Aim of the exercise:
A word-for-word transcript of the closing lines is required: from the one with "Open the Git tool window icon" through the final line of the data.
---*---
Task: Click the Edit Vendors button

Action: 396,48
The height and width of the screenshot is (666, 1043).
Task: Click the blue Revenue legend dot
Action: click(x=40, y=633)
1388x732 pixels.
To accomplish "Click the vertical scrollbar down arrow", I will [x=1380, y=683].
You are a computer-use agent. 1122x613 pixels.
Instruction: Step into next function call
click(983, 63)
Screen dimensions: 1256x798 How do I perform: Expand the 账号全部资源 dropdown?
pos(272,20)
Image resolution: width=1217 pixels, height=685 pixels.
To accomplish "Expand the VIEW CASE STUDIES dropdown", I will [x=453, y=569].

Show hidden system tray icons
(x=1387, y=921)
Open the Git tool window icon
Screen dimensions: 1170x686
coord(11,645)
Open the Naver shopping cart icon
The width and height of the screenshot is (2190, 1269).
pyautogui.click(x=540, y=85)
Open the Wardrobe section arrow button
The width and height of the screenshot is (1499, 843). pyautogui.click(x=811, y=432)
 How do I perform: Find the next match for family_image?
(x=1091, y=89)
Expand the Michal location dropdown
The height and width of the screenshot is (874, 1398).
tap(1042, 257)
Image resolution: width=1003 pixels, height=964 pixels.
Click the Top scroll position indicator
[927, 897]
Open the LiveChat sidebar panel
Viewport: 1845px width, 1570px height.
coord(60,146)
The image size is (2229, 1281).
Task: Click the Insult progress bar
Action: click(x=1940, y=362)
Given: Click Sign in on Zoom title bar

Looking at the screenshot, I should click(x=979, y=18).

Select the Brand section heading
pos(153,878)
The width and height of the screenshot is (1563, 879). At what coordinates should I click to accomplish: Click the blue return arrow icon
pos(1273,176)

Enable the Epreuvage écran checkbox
---*---
Response for this exercise:
Open the Git tool window icon
Screen dimensions: 1170x686
coord(11,645)
Open the Naver shopping cart icon
The width and height of the screenshot is (2190, 1269).
pyautogui.click(x=540, y=85)
Open the Wardrobe section arrow button
The width and height of the screenshot is (1499, 843). pyautogui.click(x=811, y=432)
 How do I perform: Find the next match for family_image?
(x=1091, y=89)
Expand the Michal location dropdown
The height and width of the screenshot is (874, 1398).
tap(1042, 257)
Image resolution: width=1003 pixels, height=964 pixels.
Click the Top scroll position indicator
[927, 897]
Open the LiveChat sidebar panel
Viewport: 1845px width, 1570px height.
coord(60,146)
The image size is (2229, 1281).
Task: Click the Insult progress bar
Action: click(x=1940, y=362)
Given: Click Sign in on Zoom title bar

Looking at the screenshot, I should click(x=979, y=18).

Select the Brand section heading
pos(153,878)
The width and height of the screenshot is (1563, 879). At what coordinates should I click to accomplish: Click the blue return arrow icon
pos(1273,176)

Enable the Epreuvage écran checkbox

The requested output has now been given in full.